Англичане в большинстве своем — и мужчины, и женщины всех возрастов — красивы и хорошо сложены. Они очень любят себя и все, что им принадлежит; они считают, что нет других людей, кроме них, и нет другого мира, кроме Англии; и всякий раз, когда они видят красивого иностранца, они говорят, что «он выглядит как англичанин», и что очень жаль, что он им не является.19
Англичане могли бы ответить, что большая часть этого описания, mutatis mutandis, подходит всем народам. Безусловно, они были энергичны телом, характером и речью. Они так искренне ругались, что даже Жанна д’Арк регулярно называла их Годдамами. Женщины тоже были откровенны и говорили о физиологических и генетических вопросах с такой свободой, которая могла бы шокировать современных искушенных.20 Юмор был таким же грубым и нецензурным, как и речь. Манеры были грубыми, даже у аристократов, и их приходилось дрессировать и укрощать с помощью жесткого кодекса церемоний. Похотливый дух, который взбудоражит елизаветинцев, сформировался уже в XV веке в результате жизни, полной опасностей, насилия и дерзости. Каждый мужчина должен был быть сам себе полицейским, готовым встретить удар за ударом и, в случае необходимости, убить с остервенением.
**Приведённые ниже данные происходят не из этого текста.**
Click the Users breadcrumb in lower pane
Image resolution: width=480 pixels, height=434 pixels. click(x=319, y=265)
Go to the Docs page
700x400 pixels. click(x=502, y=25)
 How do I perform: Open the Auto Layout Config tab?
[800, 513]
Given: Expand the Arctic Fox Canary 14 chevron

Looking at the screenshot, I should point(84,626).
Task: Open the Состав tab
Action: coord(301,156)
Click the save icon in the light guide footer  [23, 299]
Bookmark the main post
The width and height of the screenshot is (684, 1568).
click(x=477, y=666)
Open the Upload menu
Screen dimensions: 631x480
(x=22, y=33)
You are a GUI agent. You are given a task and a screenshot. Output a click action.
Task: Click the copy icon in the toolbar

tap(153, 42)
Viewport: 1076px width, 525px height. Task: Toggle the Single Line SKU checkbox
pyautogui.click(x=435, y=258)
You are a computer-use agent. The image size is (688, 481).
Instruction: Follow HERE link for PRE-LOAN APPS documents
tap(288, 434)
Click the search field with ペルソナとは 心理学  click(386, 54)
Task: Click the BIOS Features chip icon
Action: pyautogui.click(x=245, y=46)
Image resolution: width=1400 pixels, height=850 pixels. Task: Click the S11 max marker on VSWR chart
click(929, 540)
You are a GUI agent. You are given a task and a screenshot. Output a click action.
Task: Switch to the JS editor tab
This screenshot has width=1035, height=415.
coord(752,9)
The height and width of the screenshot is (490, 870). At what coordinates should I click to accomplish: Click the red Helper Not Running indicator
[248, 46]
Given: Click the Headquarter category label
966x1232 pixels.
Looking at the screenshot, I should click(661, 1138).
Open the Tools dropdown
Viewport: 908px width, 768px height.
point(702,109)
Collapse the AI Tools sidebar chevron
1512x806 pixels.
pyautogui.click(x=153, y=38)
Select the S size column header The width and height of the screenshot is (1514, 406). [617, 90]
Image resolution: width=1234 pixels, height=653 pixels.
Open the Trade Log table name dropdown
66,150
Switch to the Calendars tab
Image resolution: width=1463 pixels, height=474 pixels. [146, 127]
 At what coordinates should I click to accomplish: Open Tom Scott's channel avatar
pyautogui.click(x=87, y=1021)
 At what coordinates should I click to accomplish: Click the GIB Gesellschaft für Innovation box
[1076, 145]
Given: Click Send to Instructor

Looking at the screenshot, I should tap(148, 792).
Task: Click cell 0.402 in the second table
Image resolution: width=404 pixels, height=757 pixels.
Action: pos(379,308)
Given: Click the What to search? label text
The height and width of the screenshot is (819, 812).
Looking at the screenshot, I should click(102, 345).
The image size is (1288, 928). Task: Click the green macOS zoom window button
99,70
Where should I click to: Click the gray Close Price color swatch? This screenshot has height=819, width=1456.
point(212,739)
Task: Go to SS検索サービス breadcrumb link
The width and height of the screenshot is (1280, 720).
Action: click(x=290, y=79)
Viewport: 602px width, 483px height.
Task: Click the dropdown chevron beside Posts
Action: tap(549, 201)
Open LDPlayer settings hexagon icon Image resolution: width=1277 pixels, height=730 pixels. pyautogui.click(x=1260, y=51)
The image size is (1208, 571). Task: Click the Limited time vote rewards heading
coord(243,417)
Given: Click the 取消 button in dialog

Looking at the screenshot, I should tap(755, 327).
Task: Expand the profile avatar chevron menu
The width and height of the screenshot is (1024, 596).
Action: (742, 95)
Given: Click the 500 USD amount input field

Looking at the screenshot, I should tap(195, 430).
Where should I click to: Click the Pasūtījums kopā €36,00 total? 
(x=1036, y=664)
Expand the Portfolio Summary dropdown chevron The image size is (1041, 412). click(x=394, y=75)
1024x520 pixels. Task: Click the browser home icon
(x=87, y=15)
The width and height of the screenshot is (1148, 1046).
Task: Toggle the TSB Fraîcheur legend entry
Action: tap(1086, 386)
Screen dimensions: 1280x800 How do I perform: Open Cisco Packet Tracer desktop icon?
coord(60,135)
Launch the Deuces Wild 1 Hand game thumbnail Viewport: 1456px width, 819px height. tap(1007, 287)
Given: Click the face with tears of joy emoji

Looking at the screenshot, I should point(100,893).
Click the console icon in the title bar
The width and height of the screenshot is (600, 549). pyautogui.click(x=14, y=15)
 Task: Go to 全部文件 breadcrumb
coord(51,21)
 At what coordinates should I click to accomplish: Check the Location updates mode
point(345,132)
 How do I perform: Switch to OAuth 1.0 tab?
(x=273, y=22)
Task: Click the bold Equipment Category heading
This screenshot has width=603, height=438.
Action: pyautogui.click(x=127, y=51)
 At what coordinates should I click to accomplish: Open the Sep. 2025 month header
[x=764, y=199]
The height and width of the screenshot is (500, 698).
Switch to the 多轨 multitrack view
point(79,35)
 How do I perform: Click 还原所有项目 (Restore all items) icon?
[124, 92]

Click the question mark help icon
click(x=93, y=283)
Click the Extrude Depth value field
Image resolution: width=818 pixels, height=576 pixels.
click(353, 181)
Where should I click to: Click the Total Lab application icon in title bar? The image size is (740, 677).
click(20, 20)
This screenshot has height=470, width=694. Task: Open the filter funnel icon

Эти же сильные животные могли быть великодушными, рыцарскими и, в некоторых случаях, даже нежными. Суровые воины плакали, когда умер сэр Джон Чандос, почти «рыцарь-парфит»; а письмо Маргарет Пастон к больному мужу (1443) показывает, насколько вечной и безрасовой может быть любовь. Следует, однако, добавить, что эта же леди чуть не проломила голову своей дочери за отказ выйти замуж по родительскому выбору.21
Девочек воспитывали в защитной скромности и сдержанности, ведь мужчины были хищными зверями, а девственность была экономическим активом в брачном союзе. Брак был инцидентом при передаче собственности. По закону девочки могли выходить замуж в двенадцать лет, мальчики — в четырнадцать, даже без согласия родителей; но в высших классах, чтобы ускорить сделки с имуществом, помолвки устраивались родителями вскоре после достижения детьми семилетнего возраста. Поскольку браки по любви были исключительными, а разводы запрещались, прелюбодеяние было популярно, особенно среди аристократии. «Там в изобилии царил, — говорит Холиншед, — мерзкий грех разврата и блуда, с отвратительными прелюбодеяниями, особенно в королевской среде».22 Эдуард IV, перебрав множество любовных связей, выбрал Джейн Шор в качестве любимой наложницы. Она служила ему с безграничной верностью и оказалась добрым другом при дворе для многих просителей. Когда Эдуард умер, Ричард III, возможно, чтобы продемонстрировать пороки брата и замаскировать свои собственные, заставил ее пройтись по улицам Лондона в белом одеянии публичного покаяния. Она дожила до безбедной старости, презираемая и отвергаемая теми, кому она помогала.23
Никогда еще в истории англичане (ныне столь законопослушные) не были столь беззаконны. Сто лет войны сделали людей жестокими и безрассудными; дворяне, вернувшиеся из Франции, продолжали воевать в Англии и использовали демобилизованных солдат в своих междоусобицах. Аристократы разделяли с торговцами жадность к деньгам, которая превозмогала всякую мораль. Мелкие кражи были бесчисленны. Купцы продавали некачественные товары и использовали фальшивые весы; одно время махинации с качеством и количеством экспортируемого товара почти разрушили внешнюю торговлю Англии.24 Торговля на морях была приправлена пиратством. Взяточничество было почти повсеместным: судьи едва ли могли судить без «подарков»; присяжным платили, чтобы они были дружелюбны к истцу или ответчику, или к обоим; сборщиков налогов «подмазывали», чтобы освобождения легко ускользали из их ладоней; рекрутов, как шекспировского Фальстафа, можно было склонить к тому, чтобы они не замечали города;25 Английская армия, вторгшаяся во Францию, была подкуплена противником.26 Люди тогда были так же безумны к деньгам, как и сейчас, а поэты вроде Чосера, осуждая жадность, практиковали ее. Моральная структура общества могла бы рухнуть, если бы ее основы не были заложены в простой жизни простых мужчин и женщин, которые, пока их ставленники затевали войны и злодеяния того времени, поддерживали домашний очаг и вели род.